Last week, Coffman publicly expressed concerns over the Doulgas County Jail-based Reintegration Program, which helps recently released homeless inmates find shelters and resources. Sometimes, those inmates are transported to other cities. like Aurora.
The letter to Coffman reads in part, “One contributing factor to the growth of the unsheltered is the lack of public transportation in Castle Rock. This is an issue for the 76.59% (Jan – May 2022) of those being released from our county jail – in Castle Rock – who are not from Douglas County and have no transportation options to return to their originating community or the community to which they have ties.”
Coffman said he wants Douglas County to stop transporting the unsheltered to his city.
“I think it sets a very bad precedent in Colorado, where it is the goal of one jurisdiction is to take, export its homeless to others,” the mayor said. “I think Douglas County, number one, needs to realize that it has responsibilities. ”
Douglas County lacks emergency shelters, and many taxpayers have pushed back against plans to build them.
Coffman told Denver7 he was not interested in an intergovernmental agreement regarding resources for the unsheltered.

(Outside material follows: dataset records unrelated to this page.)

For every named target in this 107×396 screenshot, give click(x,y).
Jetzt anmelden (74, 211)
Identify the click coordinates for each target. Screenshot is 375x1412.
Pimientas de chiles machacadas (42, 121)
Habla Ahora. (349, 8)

“I informed [Sheriff Tony Spurlock] yesterday, that I wouldn't be negotiating an agreement,” Coffman said.
While Coffman and Spurlock continue discussions surrounding the issue, Aurora’s nonprofits are struggling to keep up with an increase in demand for services.
“We have seen a 100% increase in requests for services,” Aurora Salvation Army Lieutenant Carl Esquivel said.
He said most of the increased demand is for shelter, food and utility payment help.
“We have 163 people in the waiting list as at our SOS site, which is our safe outdoor space on Peoria and 33rd,” Esquivel said.
Mile High Behavioral Healthcare communications director Anna Miller said her nonprofit has also experienced a large increase in demand for services.
“We will not turn anyone away,” Miller said. “I know people are working very hard behind the scenes to increase resources and really just provide a safe place for these individuals or families as they get back on their feet.”
But Miller said at a time when rent prices and inflation are skyrocketing, city, county, and state leaders can accomplish more by working together.